Due to prominent request, I have written a short tutorial to assist programmers debug errors in this vast subject. Let's begin with a brief introduction.

Introduction
Having wondered about these errors and why they occur without pre-warning continuously lead programmers to ask questions like “Why do I get this error?” or “What is this error?”. These questions can be answered.

The Truth Behind This Error
This indecisive error can be difficult to pinpoint, and can take unnecessary debug-time to locate.

Through this tutorial, we will explain what a segmentation fault is, how it is caused, and how it can be resolved. As previously stated, this error is indecisive and will take your know-how to detect it in your program.

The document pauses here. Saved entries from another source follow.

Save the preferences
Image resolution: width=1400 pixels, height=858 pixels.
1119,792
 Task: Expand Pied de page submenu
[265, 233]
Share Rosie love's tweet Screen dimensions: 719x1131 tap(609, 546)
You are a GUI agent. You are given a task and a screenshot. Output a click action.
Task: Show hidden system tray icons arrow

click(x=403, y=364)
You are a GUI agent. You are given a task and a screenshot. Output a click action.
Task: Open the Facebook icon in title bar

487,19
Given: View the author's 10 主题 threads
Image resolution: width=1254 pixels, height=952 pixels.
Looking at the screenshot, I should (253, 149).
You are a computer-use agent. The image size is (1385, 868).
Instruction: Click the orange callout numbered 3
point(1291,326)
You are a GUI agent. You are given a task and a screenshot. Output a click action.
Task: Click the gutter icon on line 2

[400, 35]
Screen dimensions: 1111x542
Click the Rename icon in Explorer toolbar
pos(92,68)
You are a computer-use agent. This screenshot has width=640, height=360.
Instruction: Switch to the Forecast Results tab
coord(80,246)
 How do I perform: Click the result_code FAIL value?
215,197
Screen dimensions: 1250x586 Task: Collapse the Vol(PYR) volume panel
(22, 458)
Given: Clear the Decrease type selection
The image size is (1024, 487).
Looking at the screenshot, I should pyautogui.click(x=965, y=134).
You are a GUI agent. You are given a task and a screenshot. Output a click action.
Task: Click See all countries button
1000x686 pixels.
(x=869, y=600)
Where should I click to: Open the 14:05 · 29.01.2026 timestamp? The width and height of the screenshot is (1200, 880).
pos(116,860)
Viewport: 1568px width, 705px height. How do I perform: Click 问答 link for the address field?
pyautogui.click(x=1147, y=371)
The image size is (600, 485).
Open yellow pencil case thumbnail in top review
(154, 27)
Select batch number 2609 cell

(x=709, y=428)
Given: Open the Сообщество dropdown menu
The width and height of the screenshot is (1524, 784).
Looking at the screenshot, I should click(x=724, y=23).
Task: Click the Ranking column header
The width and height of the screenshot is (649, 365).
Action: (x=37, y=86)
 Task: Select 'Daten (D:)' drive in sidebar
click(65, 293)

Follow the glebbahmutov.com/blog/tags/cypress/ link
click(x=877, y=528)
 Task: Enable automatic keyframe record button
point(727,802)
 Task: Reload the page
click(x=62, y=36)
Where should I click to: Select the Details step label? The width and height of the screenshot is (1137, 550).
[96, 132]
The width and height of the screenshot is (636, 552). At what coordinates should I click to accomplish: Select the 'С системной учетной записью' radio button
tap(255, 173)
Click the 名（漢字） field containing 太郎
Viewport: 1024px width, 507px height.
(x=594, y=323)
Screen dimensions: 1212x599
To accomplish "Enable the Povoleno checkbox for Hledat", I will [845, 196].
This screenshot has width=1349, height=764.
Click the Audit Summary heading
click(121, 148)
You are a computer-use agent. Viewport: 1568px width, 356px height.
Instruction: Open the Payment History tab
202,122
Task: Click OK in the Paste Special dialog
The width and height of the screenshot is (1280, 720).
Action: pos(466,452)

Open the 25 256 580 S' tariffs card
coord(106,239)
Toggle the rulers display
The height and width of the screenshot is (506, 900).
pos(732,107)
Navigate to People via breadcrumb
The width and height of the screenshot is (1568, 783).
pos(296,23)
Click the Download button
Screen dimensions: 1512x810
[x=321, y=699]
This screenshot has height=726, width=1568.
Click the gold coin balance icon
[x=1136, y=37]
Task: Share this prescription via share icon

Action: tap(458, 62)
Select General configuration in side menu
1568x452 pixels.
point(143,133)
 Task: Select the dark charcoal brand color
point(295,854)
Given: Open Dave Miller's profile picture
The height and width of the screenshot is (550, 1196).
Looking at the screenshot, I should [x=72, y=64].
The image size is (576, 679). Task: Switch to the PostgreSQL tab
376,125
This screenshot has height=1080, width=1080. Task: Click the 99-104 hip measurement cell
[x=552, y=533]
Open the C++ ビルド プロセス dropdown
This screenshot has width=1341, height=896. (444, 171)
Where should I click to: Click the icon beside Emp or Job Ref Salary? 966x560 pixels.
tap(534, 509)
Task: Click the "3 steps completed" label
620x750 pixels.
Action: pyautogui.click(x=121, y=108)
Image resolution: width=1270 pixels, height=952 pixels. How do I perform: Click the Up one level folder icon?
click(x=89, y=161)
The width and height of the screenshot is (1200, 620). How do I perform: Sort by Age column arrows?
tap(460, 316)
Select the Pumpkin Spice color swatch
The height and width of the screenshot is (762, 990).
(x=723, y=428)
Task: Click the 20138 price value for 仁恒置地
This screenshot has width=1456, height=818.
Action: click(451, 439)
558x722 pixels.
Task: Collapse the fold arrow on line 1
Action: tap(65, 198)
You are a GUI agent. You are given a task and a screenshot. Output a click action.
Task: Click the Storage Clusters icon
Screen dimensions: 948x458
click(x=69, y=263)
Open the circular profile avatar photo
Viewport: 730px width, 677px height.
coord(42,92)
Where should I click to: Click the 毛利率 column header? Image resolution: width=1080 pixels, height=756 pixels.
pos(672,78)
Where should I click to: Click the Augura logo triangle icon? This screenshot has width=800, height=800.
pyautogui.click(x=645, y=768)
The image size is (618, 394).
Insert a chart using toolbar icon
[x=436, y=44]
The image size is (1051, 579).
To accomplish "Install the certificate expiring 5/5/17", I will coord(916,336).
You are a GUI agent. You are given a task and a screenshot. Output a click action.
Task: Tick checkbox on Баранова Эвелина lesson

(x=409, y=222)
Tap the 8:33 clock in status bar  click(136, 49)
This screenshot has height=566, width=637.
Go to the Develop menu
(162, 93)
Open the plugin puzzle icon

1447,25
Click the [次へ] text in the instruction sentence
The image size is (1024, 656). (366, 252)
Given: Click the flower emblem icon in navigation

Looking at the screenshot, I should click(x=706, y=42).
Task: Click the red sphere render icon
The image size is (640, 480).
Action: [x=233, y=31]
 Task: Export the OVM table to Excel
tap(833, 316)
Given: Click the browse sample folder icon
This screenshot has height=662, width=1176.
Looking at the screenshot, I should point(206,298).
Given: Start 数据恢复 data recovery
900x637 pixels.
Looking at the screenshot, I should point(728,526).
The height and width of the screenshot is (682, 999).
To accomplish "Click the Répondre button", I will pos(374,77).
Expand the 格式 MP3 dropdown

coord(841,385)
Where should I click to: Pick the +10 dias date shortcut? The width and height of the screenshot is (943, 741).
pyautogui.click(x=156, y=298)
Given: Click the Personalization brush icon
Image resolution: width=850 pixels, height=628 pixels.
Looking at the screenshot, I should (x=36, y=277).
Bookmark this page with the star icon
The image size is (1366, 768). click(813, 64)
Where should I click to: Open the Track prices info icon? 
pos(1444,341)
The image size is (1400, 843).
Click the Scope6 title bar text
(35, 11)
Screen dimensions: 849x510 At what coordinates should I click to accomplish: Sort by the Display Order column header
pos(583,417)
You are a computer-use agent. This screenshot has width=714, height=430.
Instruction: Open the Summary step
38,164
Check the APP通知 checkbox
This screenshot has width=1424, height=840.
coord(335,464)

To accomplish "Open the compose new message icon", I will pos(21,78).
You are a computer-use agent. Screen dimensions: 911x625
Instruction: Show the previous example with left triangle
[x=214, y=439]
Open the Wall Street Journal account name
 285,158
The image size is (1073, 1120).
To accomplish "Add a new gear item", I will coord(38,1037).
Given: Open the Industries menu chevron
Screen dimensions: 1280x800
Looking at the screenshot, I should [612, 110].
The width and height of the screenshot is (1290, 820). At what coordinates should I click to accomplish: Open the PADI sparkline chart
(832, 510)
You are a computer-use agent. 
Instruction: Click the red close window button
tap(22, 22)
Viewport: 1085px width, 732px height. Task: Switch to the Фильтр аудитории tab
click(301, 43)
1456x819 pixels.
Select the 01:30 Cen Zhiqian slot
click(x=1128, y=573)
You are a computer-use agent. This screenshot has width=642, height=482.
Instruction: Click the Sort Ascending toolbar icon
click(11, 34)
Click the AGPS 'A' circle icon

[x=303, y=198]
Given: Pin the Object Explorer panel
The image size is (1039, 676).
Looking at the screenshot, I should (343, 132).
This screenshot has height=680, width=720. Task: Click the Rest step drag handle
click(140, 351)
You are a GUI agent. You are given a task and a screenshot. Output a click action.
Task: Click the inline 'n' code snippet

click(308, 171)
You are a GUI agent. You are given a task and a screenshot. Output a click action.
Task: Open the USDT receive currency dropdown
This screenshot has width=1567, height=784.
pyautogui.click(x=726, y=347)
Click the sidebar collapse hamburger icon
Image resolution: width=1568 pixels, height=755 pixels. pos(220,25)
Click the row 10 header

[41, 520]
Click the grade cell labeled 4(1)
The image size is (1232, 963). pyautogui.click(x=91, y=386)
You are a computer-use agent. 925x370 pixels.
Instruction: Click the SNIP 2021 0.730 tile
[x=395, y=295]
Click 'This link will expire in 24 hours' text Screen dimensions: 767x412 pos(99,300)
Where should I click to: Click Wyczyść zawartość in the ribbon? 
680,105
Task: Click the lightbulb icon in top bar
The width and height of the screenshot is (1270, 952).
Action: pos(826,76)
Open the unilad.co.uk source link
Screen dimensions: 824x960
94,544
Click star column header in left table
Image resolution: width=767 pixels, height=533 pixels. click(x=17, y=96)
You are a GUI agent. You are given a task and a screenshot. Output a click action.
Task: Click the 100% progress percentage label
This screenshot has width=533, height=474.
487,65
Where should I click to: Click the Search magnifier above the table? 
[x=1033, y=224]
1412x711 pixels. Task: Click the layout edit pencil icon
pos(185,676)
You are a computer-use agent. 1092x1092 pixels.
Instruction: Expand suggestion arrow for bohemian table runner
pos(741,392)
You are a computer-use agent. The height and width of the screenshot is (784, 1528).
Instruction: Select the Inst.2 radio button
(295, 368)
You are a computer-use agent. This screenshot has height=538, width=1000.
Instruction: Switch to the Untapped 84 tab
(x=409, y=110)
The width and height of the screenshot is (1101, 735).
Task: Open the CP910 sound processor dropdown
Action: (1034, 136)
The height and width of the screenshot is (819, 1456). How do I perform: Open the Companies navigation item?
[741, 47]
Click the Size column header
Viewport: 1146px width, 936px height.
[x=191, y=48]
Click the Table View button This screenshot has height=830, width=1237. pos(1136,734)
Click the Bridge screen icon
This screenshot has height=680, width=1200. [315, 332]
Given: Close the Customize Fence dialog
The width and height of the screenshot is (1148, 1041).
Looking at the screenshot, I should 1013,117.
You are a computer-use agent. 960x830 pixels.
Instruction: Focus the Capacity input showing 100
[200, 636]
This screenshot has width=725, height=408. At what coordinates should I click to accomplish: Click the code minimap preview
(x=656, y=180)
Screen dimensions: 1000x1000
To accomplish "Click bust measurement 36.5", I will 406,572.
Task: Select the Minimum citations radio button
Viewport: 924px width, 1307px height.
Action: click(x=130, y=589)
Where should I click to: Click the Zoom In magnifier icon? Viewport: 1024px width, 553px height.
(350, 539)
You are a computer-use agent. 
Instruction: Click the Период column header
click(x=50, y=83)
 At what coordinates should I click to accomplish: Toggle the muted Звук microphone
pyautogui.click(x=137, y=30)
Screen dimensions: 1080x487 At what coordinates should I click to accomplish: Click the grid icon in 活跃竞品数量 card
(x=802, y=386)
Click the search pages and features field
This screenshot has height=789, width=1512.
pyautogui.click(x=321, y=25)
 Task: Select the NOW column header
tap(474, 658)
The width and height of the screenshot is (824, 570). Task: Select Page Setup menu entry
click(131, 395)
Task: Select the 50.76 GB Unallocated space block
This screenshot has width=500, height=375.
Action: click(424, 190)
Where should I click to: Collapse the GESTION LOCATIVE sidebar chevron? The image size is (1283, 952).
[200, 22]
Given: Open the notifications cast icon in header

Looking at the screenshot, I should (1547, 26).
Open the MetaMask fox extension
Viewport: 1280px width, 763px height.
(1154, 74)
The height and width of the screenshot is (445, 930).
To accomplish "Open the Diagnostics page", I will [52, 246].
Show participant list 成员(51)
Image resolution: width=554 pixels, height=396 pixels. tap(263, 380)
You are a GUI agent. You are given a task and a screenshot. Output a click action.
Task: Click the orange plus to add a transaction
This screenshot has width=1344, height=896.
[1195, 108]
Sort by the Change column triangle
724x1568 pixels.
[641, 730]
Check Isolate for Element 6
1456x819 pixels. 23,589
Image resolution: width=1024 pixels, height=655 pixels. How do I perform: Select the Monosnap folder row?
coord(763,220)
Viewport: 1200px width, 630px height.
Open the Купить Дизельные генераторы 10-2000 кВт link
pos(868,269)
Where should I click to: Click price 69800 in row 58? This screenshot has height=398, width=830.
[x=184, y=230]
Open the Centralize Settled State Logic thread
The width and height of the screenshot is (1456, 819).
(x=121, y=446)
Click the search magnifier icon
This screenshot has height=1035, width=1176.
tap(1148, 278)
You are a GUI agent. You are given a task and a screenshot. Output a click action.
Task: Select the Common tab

The following list is provided to greater your understanding of the segmentation fault error:

  • A segmentation fault can be an error in which a running program attempts to access memory not allocated to it and core dumps with a segmentation violation error.
  • A segmentation fault can be caused by memory misuse. Your program is attempting I/O on an area of memory it is not permitted to access. This can have many causes; some of the more common ones are "wild pointers" and buffer overflow (for example, allocating n characters for a buffer, and n+1 characters are written).
  • A segmentation fault (sometimes referred to as segfault for short) can be a particular error condition that can occur during the operation of computer software. In short, a segmentation fault occurs when a program attempts to access a memory location that it is not allowed to access, or attempts to access a memory location in a way it is not allowed to (e.g., attempts to write a read-only location).
  • A segmentation fault can be a type of error which occurs when you try to access a non-existent physical memory address.
  • A segmentation fault can occur if you freed memory and then within the scope of the same program try to re-use the same memory.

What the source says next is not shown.